Fig. 1: Multi-omic atlas of brain organoid development reveals developmental hierarchies and critical stages of fate decision.

a, Schematic of the experimental design and UMAP embedding of integrated multi-omic metacells. Organoids from three iPS cell lines and one ES cell line were dissociated for paired scRNA-seq and scATAC-seq at time points spanning 4 days to 2 months of development. The two modalities were integrated to form metacells with RNA and ATAC components. EB, embryoid body; IPs, intermediate progenitors; N.ect., neuroectoderm; N.epi., neuroepithelium; PSCs, pluripotent stem cells. b, Examples of loci with differential accessibility during organoid development from pluripotency. c, Schematic of the branch-inference strategy.

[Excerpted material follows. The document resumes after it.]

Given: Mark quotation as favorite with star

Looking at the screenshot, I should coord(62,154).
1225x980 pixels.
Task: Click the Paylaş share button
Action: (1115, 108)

High-resolution clusters were assigned to branches on the basis of terminal fate transition probabilities calculated based on RNA velocity. d, Branch visualization in a force-directed layout. The circles represent high-resolution clusters of metacells coloured by assignment (neuroepithelium (grey); non-telencephalon progenitors (teal); telencephalon progenitors (plum); dorsal telencephalon (orange); ventral telencephalon (purple)). e, Graph representation of regional branches coloured by mean expression (log[transcript counts per 10,000 + 1]) (top) and gene activity (log[transcript counts per 10,000 + 1]) (bottom) of marker genes. The range of values is indicated for each plot. Norm., normalized. f, Stage- and branch-specific gene expression and motif enrichment z-score (Methods). Values are minimum–maximum (min–max) scaled across rows. N.t., non-telencephalon; t., telencephalon.